HomeBranch

Releases

Release notes for HomeBranch, HomeBranch Web, and the Authentication service.

Authentication v1.2.0 Permalink ↗

Authentication v1.2.0

PostgreSQL session store, OpenID Connect SSO, and Passport strategy refactor

What’s new

PostgreSQL-backed session store

Sessions are now persisted in PostgreSQL using connect-pg-simple. A background job automatically purges stale sessions, preventing unbounded table growth over time.

Breaking change: SESSION_SECRET is now a required environment variable. The service will refuse to start without it. Generate a value with openssl rand -base64 48 and add it to your deployment before upgrading.

OpenID Connect (OIDC) SSO

Single sign-on via OpenID Connect is now fully supported. Once configured, a provider sign-in button appears on the login screen alongside the existing email/password form. OIDC configuration is managed through the admin config API — no service restart is required after changing settings.

New endpoints:

MethodPathAuthDescription
GET/oidc/enabledPublicReturns whether OIDC is configured
GET/login/oidcPublicInitiates the OIDC authorization flow (redirects to provider)
GET/login/oidc/callbackPublicHandles the provider redirect callback and issues tokens
GET/configAdminRetrieve the full authentication configuration including OIDC settings
GET/config/publicPublicRetrieve sanitized config (oidcEnabled, oidcProviderName, signupEnabled)
PATCH/configAdminUpdate authentication configuration including OIDC credentials

Improvements

  • Refactored authentication strategies to use the Passport strategy pattern, making it straightforward to add additional providers in future releases
  • Improved error logging for OIDC authentication exceptions to aid debugging of provider misconfiguration

Breaking changes

SESSION_SECRET is now required. The service will not start without it.

Upgrade notes

  1. Generate a session secret: openssl rand -base64 48
  2. Add SESSION_SECRET to your environment (add APP_URL for OIDC redirect URL generation)
  3. The session table is created automatically on first startup
  4. See the updated Getting Started guide for a revised docker-compose.yml
HomeBranch API v1.2.1 Permalink ↗

HomeBranch API v1.2.1

Favorites attribution fix

Bug fixes

Favorites attribution

Fixed a bug where a user favoriting a book uploaded by another user would incorrectly associate the favorite with the uploader’s account rather than the user who performed the action.

Upgrade notes

No breaking changes. Database migrations run automatically on startup — no manual steps required.

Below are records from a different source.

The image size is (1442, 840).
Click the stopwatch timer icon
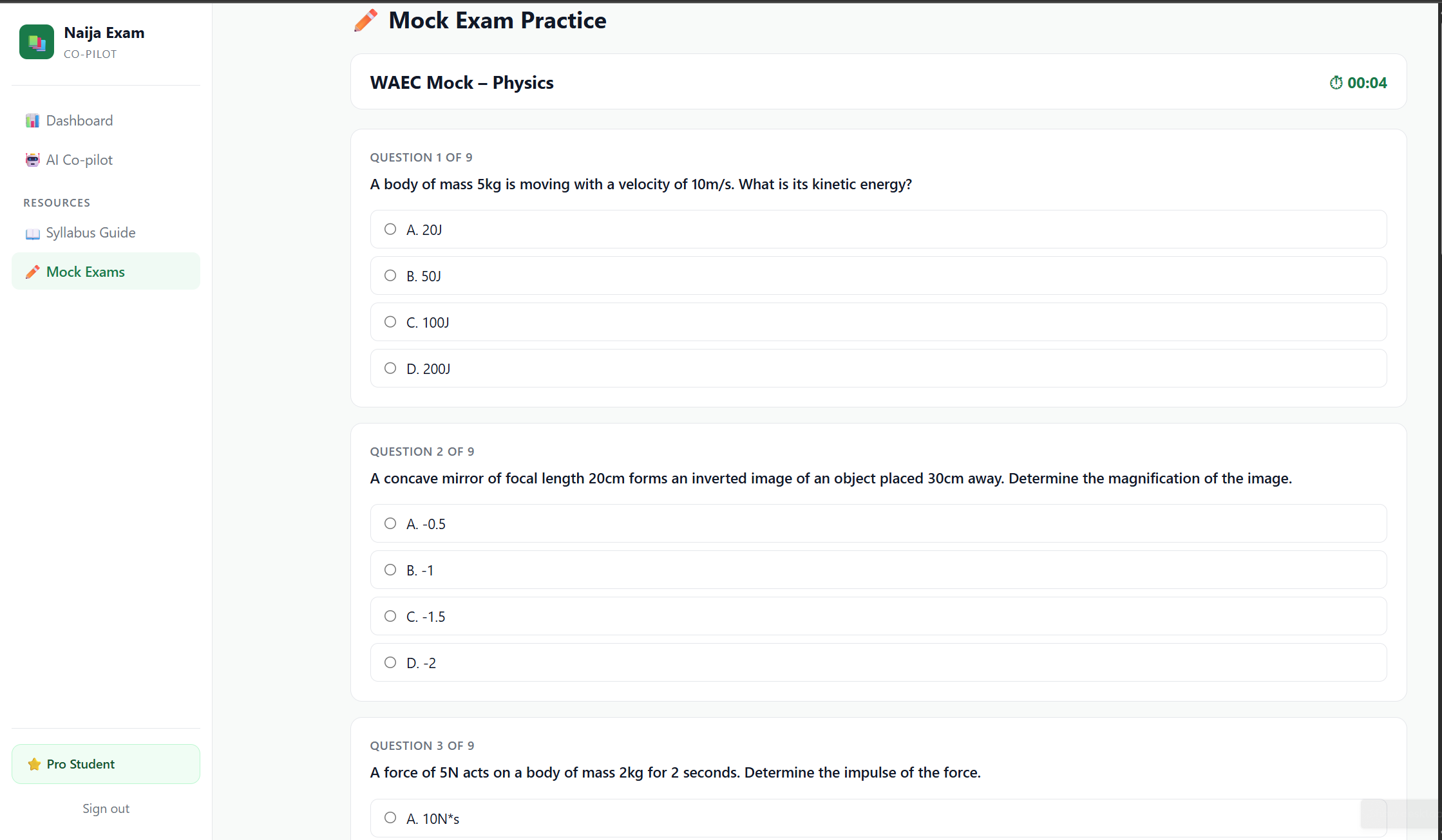1336,83
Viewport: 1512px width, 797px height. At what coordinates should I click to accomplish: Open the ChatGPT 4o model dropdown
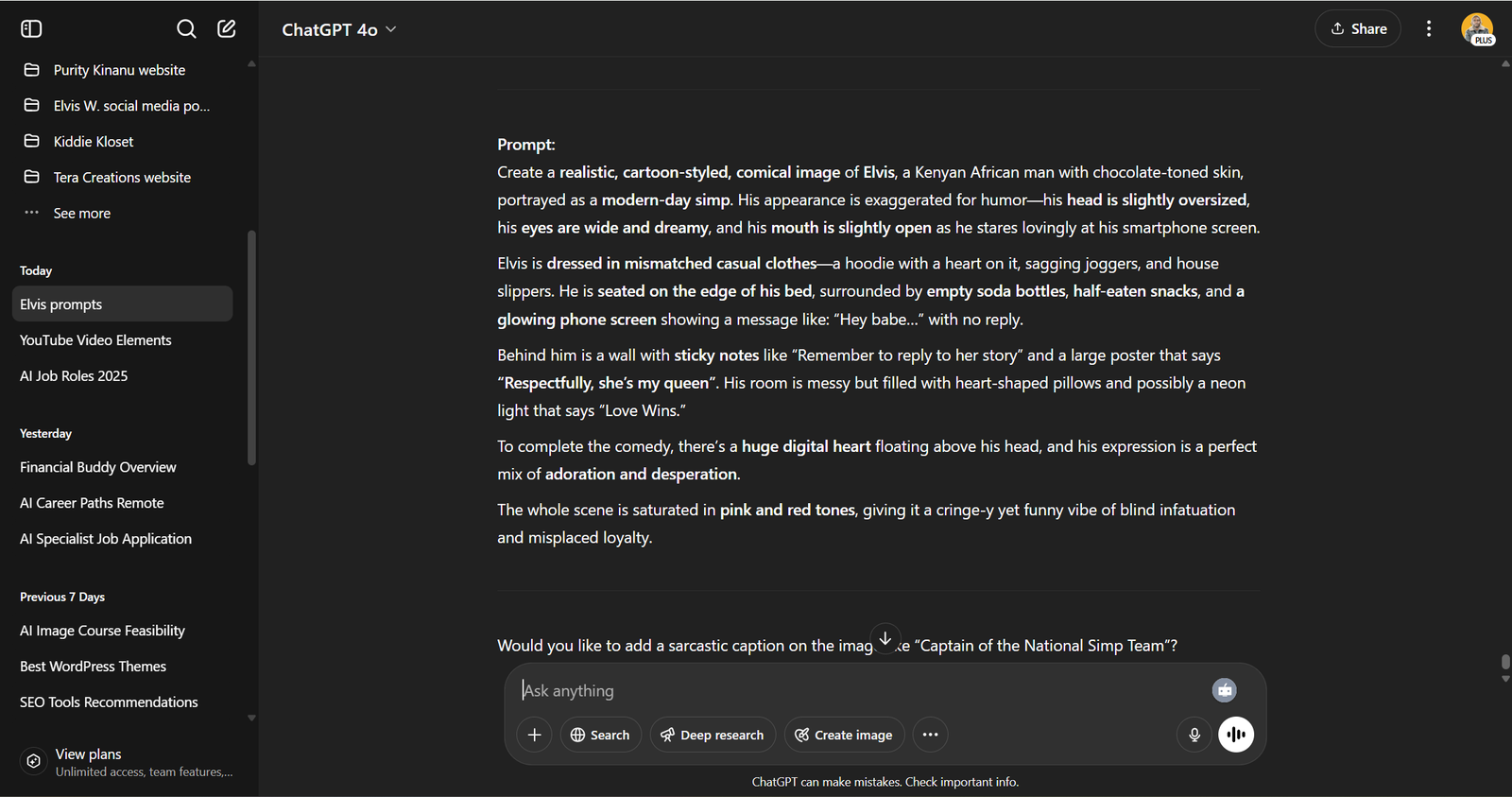[339, 29]
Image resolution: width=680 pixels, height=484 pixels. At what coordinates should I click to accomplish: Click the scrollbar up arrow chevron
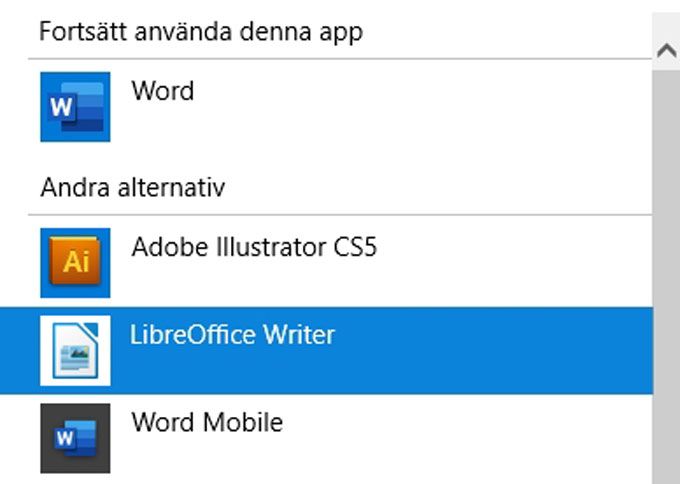667,51

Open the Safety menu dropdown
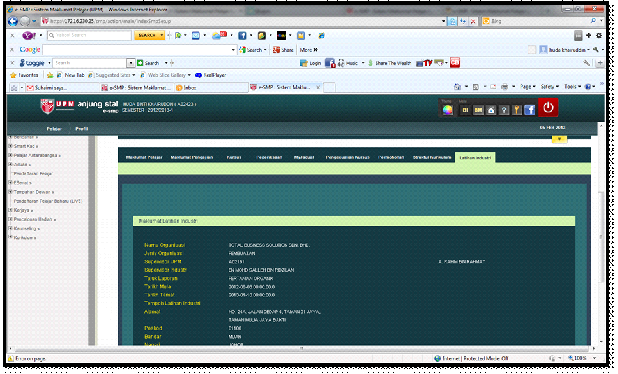(x=549, y=86)
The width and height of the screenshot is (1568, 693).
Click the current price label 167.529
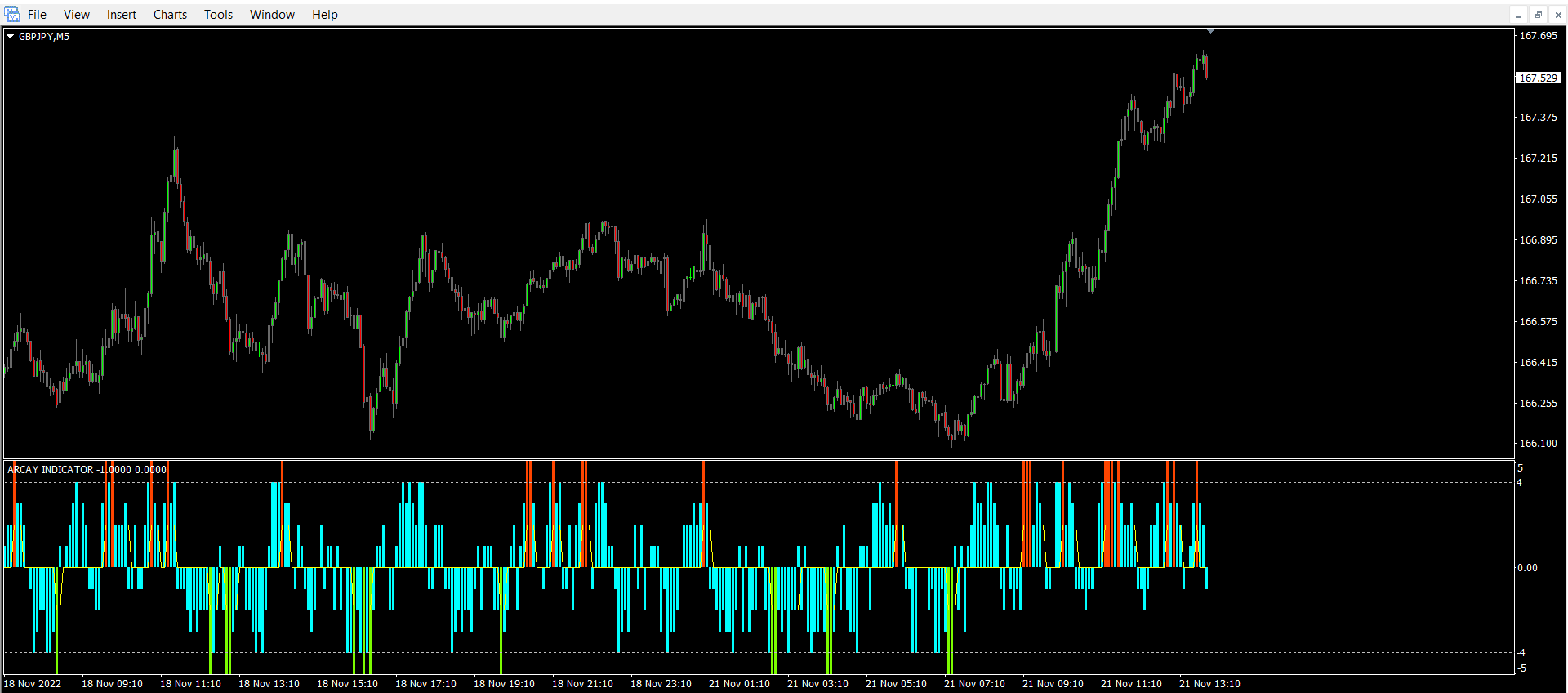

HomeBranch Web v1.3.0 Permalink ↗

HomeBranch Web v1.3.0

OIDC single sign-on, OIDC admin configuration UI, and mobile fixes

What’s new

OpenID Connect single sign-on

Users can now sign in via an OpenID Connect provider when OIDC is configured in the Authentication service. The login page automatically displays a provider sign-in button when OIDC is enabled — no page changes are required after configuration.

OIDC admin configuration UI

Admins can configure the OIDC provider — issuer URL, client ID, client secret, callback URL, and provider display name — directly from the admin settings page without restarting any services.

Requires Authentication v1.2.0 or later.

Bug fixes

  • Favorites attribution: Fixed display of favorite status when viewing books from another user’s library — the UI now correctly reflects the signed-in user’s own favorites
  • Bookshelf search field: Fixed an issue where the search input did not render correctly inside the manage bookshelf button
  • Mobile drawer search: Fixed an issue where the search input retained its value after closing the mobile drawer
  • Mobile menu z-index: Fixed a layering conflict that caused dropdown menus to render behind the mobile navigation drawer

Upgrade notes

No breaking changes. Pull the latest Docker image or rebuild from source. OIDC login requires Authentication v1.2.0 — deploy both services together.